Recent court cases have further confirmed Feldblum’s views, and it is now the Attorneys General in different states who are leading the charge against Christian-owned businesses that refuse to provide floral arrangements or bake cakes or do photography for same-sex wedding ceremonies because of their religious convictions. (Bear in mind that these companies always served the LGBT community, and some of them had LGBT employees; their issue was providing services for a ceremony that violated their consciences and religious beliefs.)
Many people now have the opinion that “you can’t discriminate in the public square,” meaning that freedoms of speech, conscience, and religion do not carry over to public businesses, a position that the ACLU plans to pursue aggressively, declaring war on religious exemptions.
But this argument cuts both ways, and those advocating against the right for a business to adhere to certain religious principles or matters of conscience also need to consider the following scenarios. (The first two were suggested to me on my Facebook page by a young man who preaches on the streets and on college campuses.)
1) What if I asked a gay-owned t-shirt shop to make me a street preaching shirt that said, “It is not OK to be Gay.” If he declined, would that be discrimination based upon my religious beliefs? (Or, what if he was asked to print up t-shirts quoting Leviticus 18:22, stating that it is an abomination for a man to lie with a man, supplemented by a picture of two men holding hands with a red slash symbolizing “No” running across the picture?)

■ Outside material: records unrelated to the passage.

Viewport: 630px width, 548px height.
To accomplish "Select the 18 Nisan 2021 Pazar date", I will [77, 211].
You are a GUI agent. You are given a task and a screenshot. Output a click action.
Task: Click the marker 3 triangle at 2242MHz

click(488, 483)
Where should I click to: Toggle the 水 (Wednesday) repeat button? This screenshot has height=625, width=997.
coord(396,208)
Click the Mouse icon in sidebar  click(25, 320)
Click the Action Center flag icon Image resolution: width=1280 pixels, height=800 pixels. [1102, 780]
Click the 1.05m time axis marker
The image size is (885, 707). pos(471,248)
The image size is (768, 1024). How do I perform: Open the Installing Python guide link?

2) What if I was hosting a street preacher conference and we were going out on campus, preaching against homosexuality, and I asked a gay photographer to come along and take photos for us for my ministry. If he said no, would that be discrimination based upon my religious beliefs?
Michael Brown holds a Ph.D. in Near Eastern Languages and Literatures from New York University. He is the author of 25 books, includingLine of Fire. Follow him at AskDrBrown on Facebook or @drmichaellbrown on Twitter.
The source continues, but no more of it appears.